I'm considering getting a new car sooner or later. But when I test drove one, I didn't have a great experience. And I'm not sure about going into debt when I could just fix what's wrong with the car I already have. Is it worth it having a car that purrs and runs like a dream but has no soul and leaves you owing the bank?
Sigh.
I have a car that I love, despite all its flaws (because, really, it's not the car's fault it's got a leaky oil thingamy) and I don't want to look for a new one, especially knowing that I might not like the new one and it might cause me a lot of money and therefore stress.
Which reminds me of Smith. Very much not perfect but loved. While I start thinking of moving on, I can logically see my way through all the benefits of a "better model", and I just, still come back to not wanting to. Smith was good, being with him was a bumpy ride, but I still ended up loving him and I think that with some care, the relationship could have gone on forever.
Like my car.
I guess I should be happy that at least my car can't drive away on me, right?
4 comments:
Sigh.
Victoria, sometimes you make perfect sense.

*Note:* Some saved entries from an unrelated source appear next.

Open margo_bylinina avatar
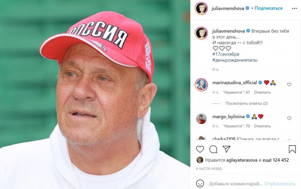Viewport: 301px width, 189px height. [x=201, y=118]
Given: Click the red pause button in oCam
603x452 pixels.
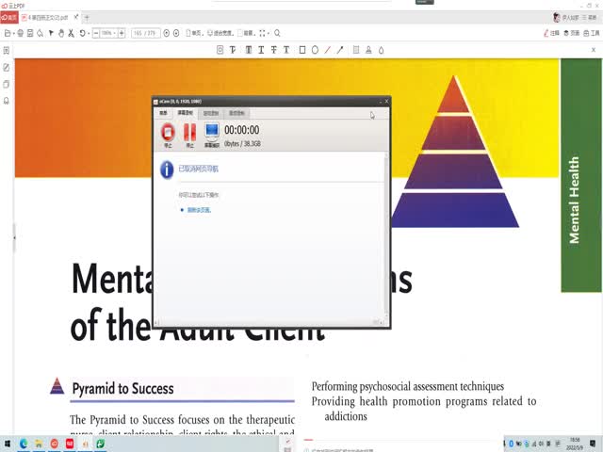Looking at the screenshot, I should (x=189, y=133).
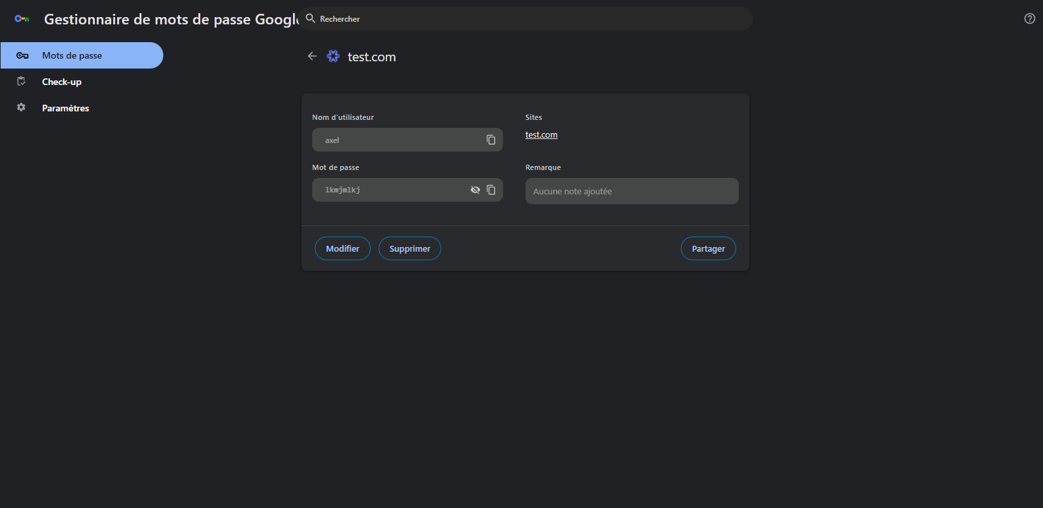
Task: Select the Mots de passe sidebar item
Action: 82,55
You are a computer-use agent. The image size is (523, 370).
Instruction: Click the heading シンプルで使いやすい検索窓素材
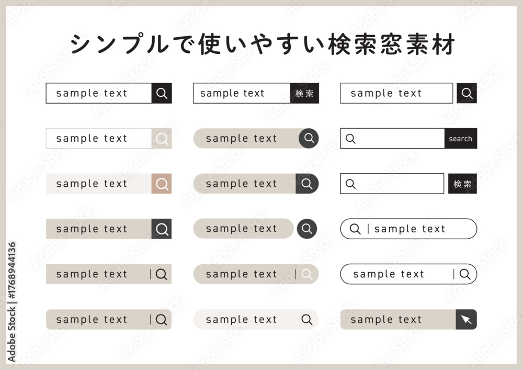point(262,44)
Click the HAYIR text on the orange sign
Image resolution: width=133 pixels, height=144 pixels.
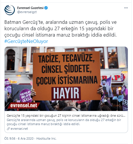66,93
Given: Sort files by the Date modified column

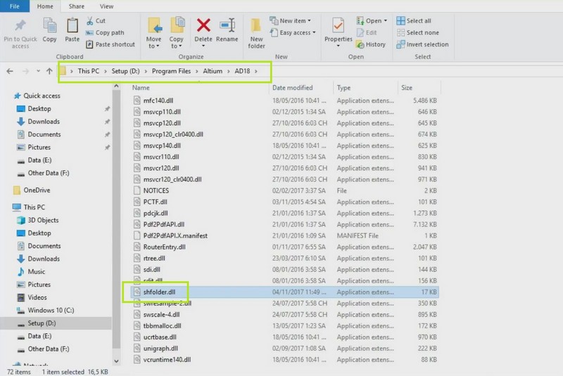Looking at the screenshot, I should point(292,88).
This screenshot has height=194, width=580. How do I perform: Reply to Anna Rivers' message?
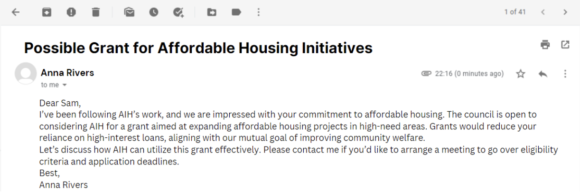click(x=543, y=74)
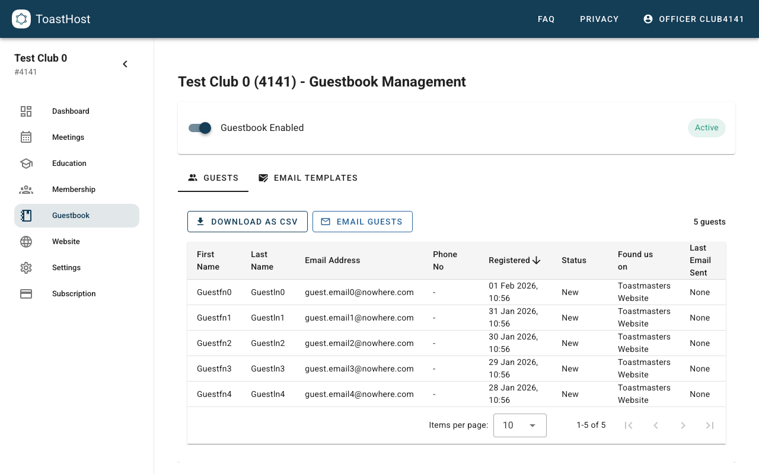Click the Website globe icon

coord(26,241)
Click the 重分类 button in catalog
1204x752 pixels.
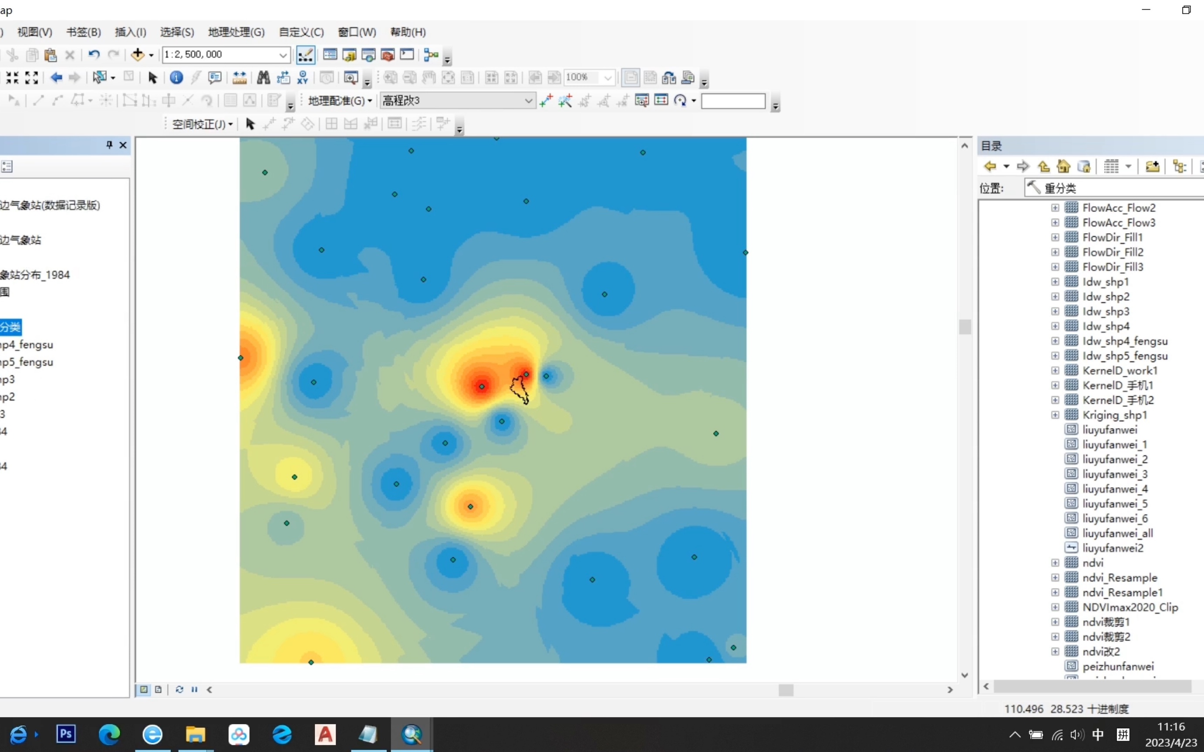click(1059, 188)
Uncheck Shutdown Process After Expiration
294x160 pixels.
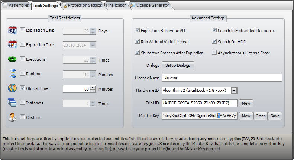coord(138,53)
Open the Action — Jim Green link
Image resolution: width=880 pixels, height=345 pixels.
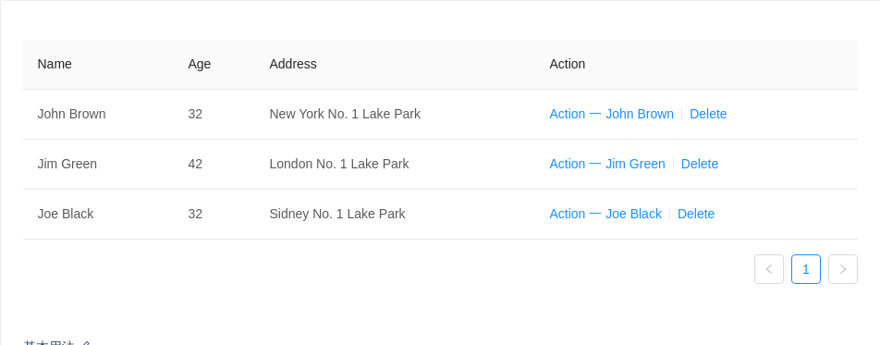(607, 164)
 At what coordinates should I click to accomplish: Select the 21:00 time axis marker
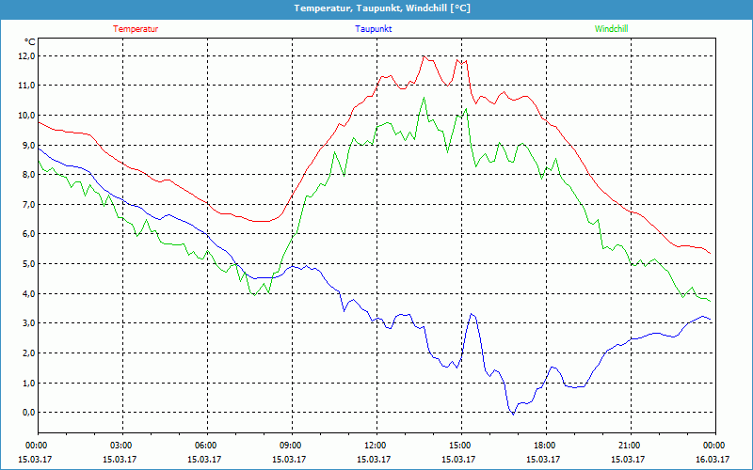(x=630, y=446)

I already have a car that I'm still making payments on and I'm desperately wanting to buy a new one.
Good analogy.
Sounds like you have the same car I do. Except I'm rapidly falling out of love with my car every time something new breaks. Hehe. But it's a good little car - it drove me all the way across Canada and back.
I'm sure the car wasn't exactly the point of this post, but anyway.
Thank goodness Smith doesn't have a leaky oil thingamy, or else you'd have an entirely different set of problems right now!
I'd at least get another opinion or two before sinking that much money into an older car. If you get 3 people telling you fixing x, y & z will make the car last for you, that's much more reassuring than just one person trying to convince you to spend that much money with their shop.
Plus, there is the whole, "I would like to buy a house" thing. It's tough to do both a house and a new car at the same time.
The Ex, I like that you think I make sense! hee!
Laura, my car's been running really rough these past couple of days, maybe it's mad at me? ; )
Delton, leaky oil thingamy! ee hee hee! And good points, car wise, thanks!